Cold but not so cold as a month ago because this cold was ephemeral, after all it was April 15th. No matter how cantankerous the weather gets this is only a temporary set back. Maybe setback is too pessimistic a notion even after an intense winter of unrelenting ice, snow, north winds and darkness. This snow was the icing on the cake of spring. It means we made it through another winter.

This morning the tulip’s greens are 6” tall. The delicate Japanese maple by the looks of it made it through its first winter in our backyard. We feared for its life having not seen it for months buried under three feet of snow. Robins with bright orange chests call and spar on our power line, and the next door neighbors roof. And on my way to work I saw several snow covered boats in the harbor.

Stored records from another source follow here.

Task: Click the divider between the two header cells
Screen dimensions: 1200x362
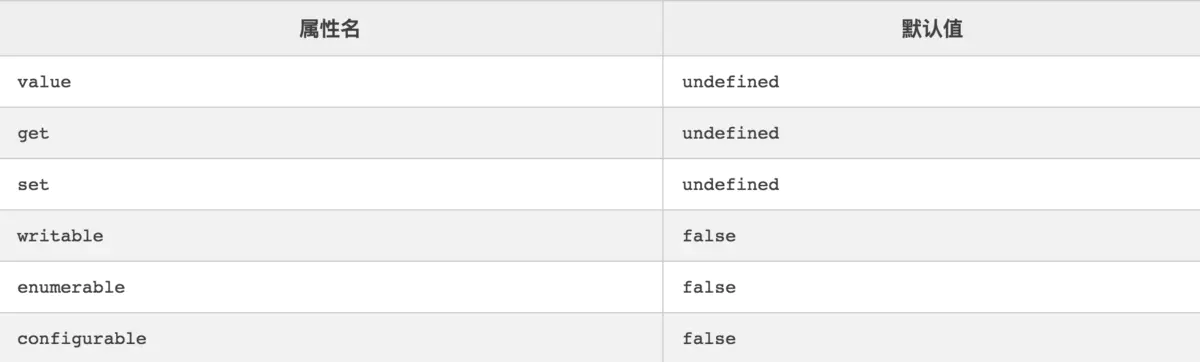Action: click(662, 29)
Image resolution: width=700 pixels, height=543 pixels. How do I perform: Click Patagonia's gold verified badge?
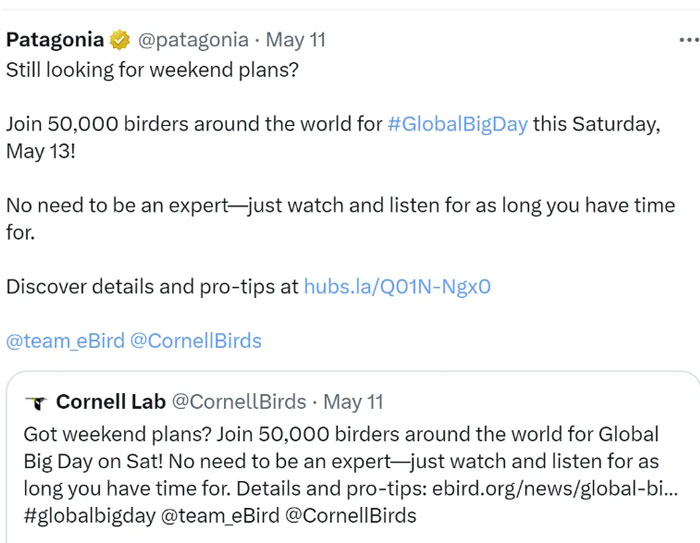click(120, 40)
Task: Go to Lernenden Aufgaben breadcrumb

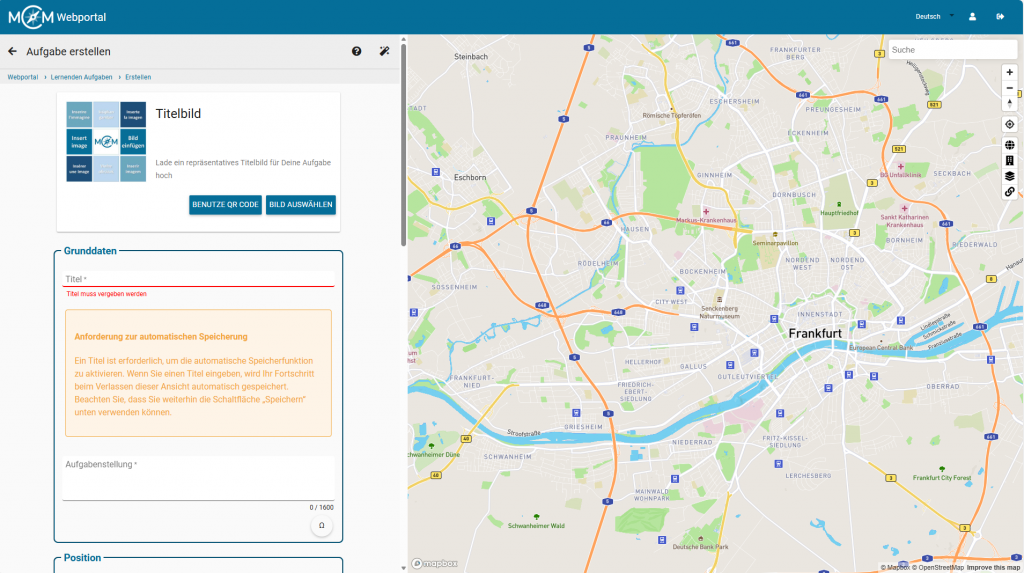Action: pos(81,77)
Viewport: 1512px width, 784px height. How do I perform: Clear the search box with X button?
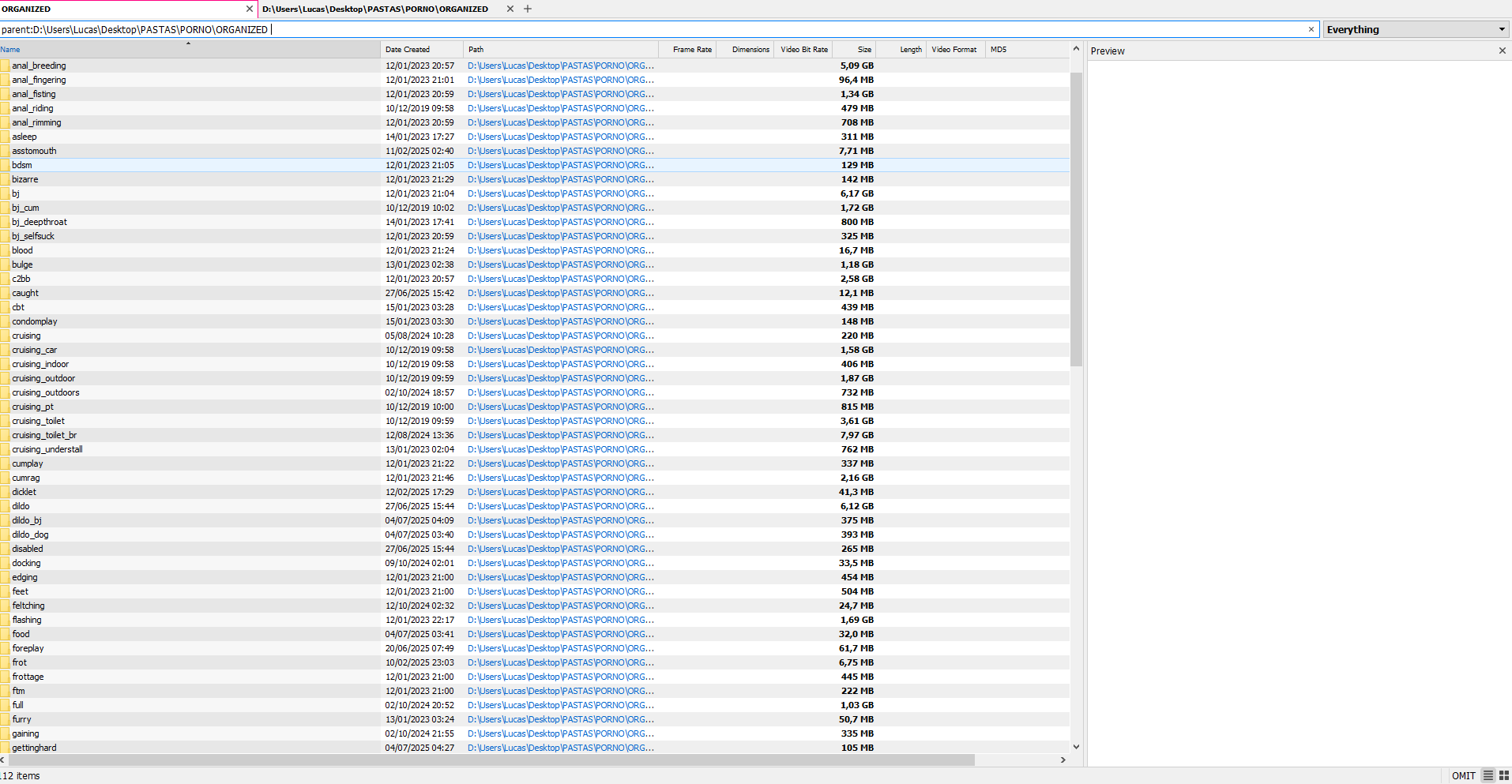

The local birds have gotten feisty. I miss the goldfinches. Sparrows have displaced their sweet song and golden transformation. But the sparrows in their own way are endearing. They have tenacity and heaven knows they are social to a fault. At the top of their lungs they congregate to gossip in the bramble between our northern neighbor and us. The dog two yards south is kept off balance, rushing to the shrub the sparrows inhabit when not at our house whenever let out of his house.

It was easy to keep track of the local mammals this winter. Their tracks littered the white wasteland of our 20 by 30 foot back forty. I was prescient last September when I bought a new snow blower and insulated the back stair’s storm door. That door was meant as a temporary fix until one day I came home from work to see that a new concrete patio engulfed the doors. I had forgot to remove them before the concrete was poured and so they were made permanent.

The doors have quite a few gaps and each time I opened the basement door to the crawl space I expected to be surprised but I was not. No creature sought refuge in the relative warmth of this dark subterranean space. I am not sure if that disappointed me or not.

The day wore on and snow lingered on the roof. The clouds went from blanketing to almost cumulus. Grass looked a little greener and the tulip’s buds sneakily appeared deep within their green leaves. In the few hours I had been to the office and visited the dentist to have yet another crown-replaced nature had been at work. This amount of growth is a far cry from peak growing season when a zucchini can grow a foot in an afternoon but I will take what I can get.

I suppose that’s what April is all about: spring clouds, green grass, budding tulips and birds singing their hearts out. It just took an April snowstorm to get me out of my funk.